My biggest question is how did you decide to market yourself? Sure, being genuine about your interests is important, but what rhetorical strategies did you use to construct a narrative of your past academic work that shows promise but also shows an openness to researching new things/working with faculty that maybe don't directly align with your current theoretical investments, historical period of study, etc. Beyond that, how did you make it so that your SOP was not "brown nosing" the program/faculty, I assume that most grad programs know that they are good programs and don't really need to be reminded of that by every application they receive so how did you avoid this in your application materials? Also, if anyone is comfortable with sending me an SOP of theirs that would be incredible, I have found some online but not many. I would be incredibly grateful.

I think it's fantastic you're already beginning to consider these issues! To preface what I'm pretty certain will be a somewhat long-winded response, I'll say that I applied this season and had moderate success. I have no idea how much my SoP was significant for my results; the minor feedback I've received so far by my acceptances had to do with my WS rather than my SoP. In retrospect, though there are significant changes I would make with my WS, I'm pretty happy with my SoP and don't feel like it was a detriment to my app. In any case, writing the SoP is a pretty individual process, so take the following with however much salt you see fit. Also, there are a multitude of threads on this forum you could look at for SoP advice that may answer your questions.

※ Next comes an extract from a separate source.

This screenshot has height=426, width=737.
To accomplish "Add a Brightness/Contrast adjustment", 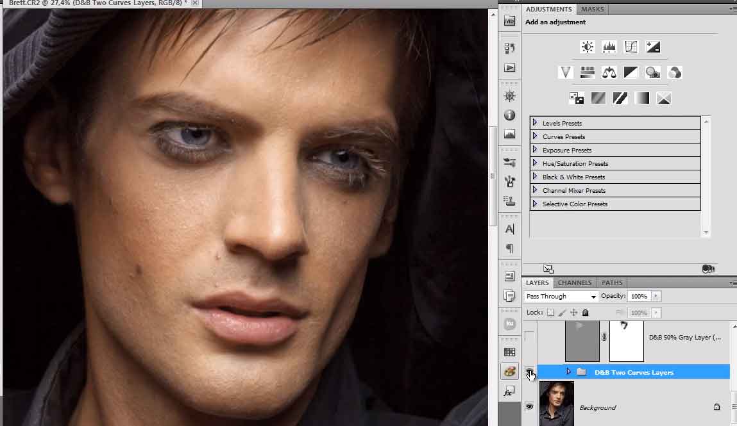I will (x=588, y=47).
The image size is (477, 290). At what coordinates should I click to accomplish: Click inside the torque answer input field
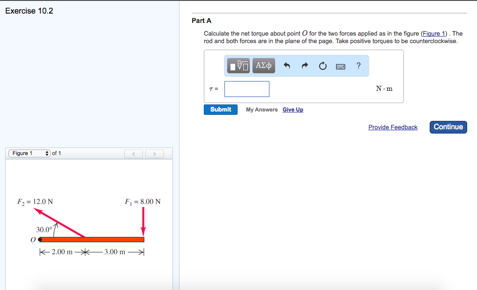[246, 89]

I started with a basic list of ideas/experiences/achievements I wanted to mention, and tried to see how I can interweave between them organically: my MA thesis, some significant seminar papers that influenced the direction of my research, my experience as a research assistant, and of course my proposed research project (also briefly describing a conference paper that directly relates to this research). My teaching experience didn't make the cut. Neither did any mention of accolades/awards/scholarships (leave the bragging for the letter writers to do). From a certain point, after free-writing and revising a couple of drafts, the main question guiding me was "are these words worth the space they take up?" That is, does this idea/experience/whatever add enough content to offset the cost of space? In a sense, then, my SoP was on the drier side, because it really did focus on my research. Of course, I tried to present things in an interesting way, but didn't have a personal expository anecdote, humorous details, or witty asides. Whenever I added those it felt contrived or cheesy to me even when they were very sincere, so I ultimately decided to go with direct and succinct. But this is very personal; I think that since I'm ESL, my writing is always a little deliberate and not as buoyant as I'd like. 

In terms of research specificity vs. openness to new ideas, I presented a pretty specific research project, but showed how it could be taken in different directions. My overarching focus is driven by queer/feminist theory and poetics, but I discussed the project's possible interconnections with, for example, issues of race, disability, aesthetics and visual culture, urban studies, affect, and trauma. While I offered a highly niche project, I tried to highlight the possible interventions I could make in current discussions and therefore show why this project is relevant, important, and expansive. I think this should be the crux of the SoP. You should be familiar enough with your field to know what questions are currently being asked, and frame your research in relation to these. The SoP should implicitly explain--why this research project? What about this topic is important, and how could it resonate with contemporary issues in literary studies? IMO, this is how to navigate the tension between a niche project that still allows for openness to new ideas.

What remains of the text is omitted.